* Selection:

Posted 08 May 2012 - 09:49 PM

I've never been in your position Taun, and so can only look in from the outside. I do know there is some truth in what you say. There have always been those opposed to manned missions and, in some cases, they put forward some very strong arguments.

Robot missions MUST be the precursors to manned missions, so to a degree I agree with those engineers. We need to know what conditions will be faced, where it is safe to land etc, before we can send astronauts. That is not anti-manned spaceflight, it's commonsense and it is how Apollo was done. No manned mission was sent to the moon until after the Lunar Orbiter, Lunar Ranger and Lunar Surveyor missions were completed.

There are those in the science community that believe the science can be better accomplished by unmanned missions (James Van Allen was in this camp). Again there is a good argument. Imagine what could have been achieved by unmanned missions to the moon if they had Apollo's budget. The advancements in robotics could have been amazing.

We can send robots to places it would simply not be safe to send humans.

* What you need to do:
Answer these questions using the forum post above.
1. On what date was the post made?
2. Which three missions were completed before any manned mission was sent to the moon?
3. Who is named as belonging to the camp that believes science can be better accomplished by unmanned missions?

* Data:
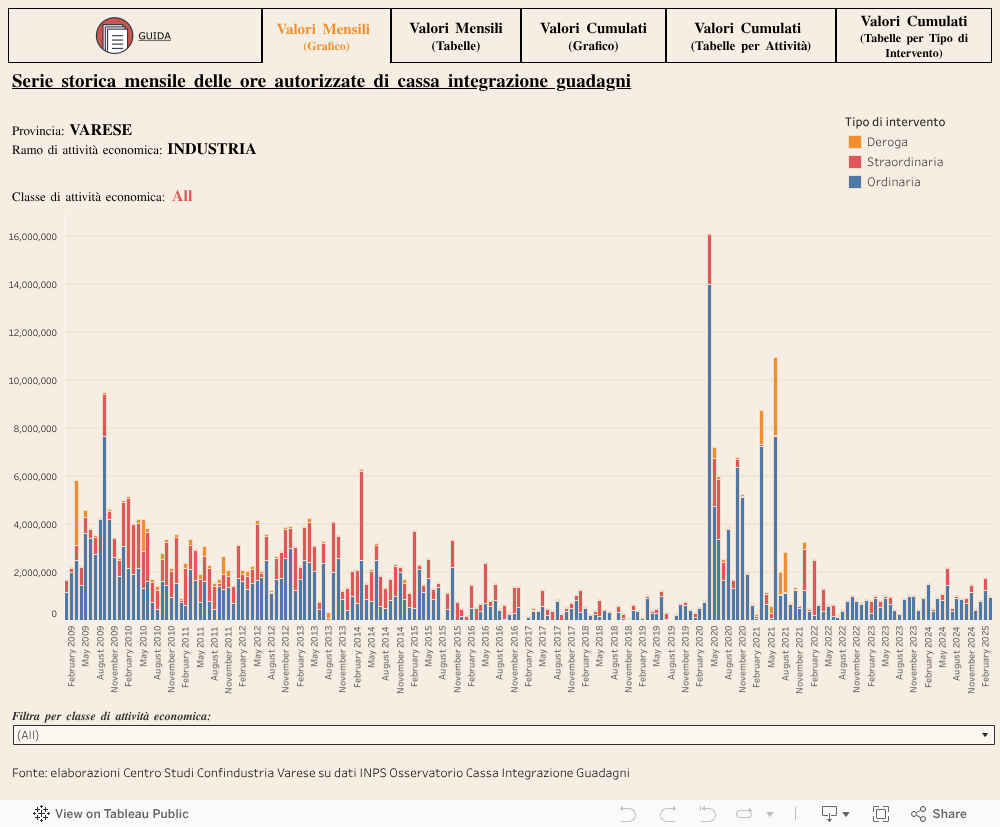Image resolution: width=1000 pixels, height=827 pixels.
Task: Click the Undo arrow icon
Action: click(x=628, y=814)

* Full output:
1. 08 May 2012
2. Lunar Orbiter, Lunar Ranger, and Lunar Surveyor
3. James Van Allen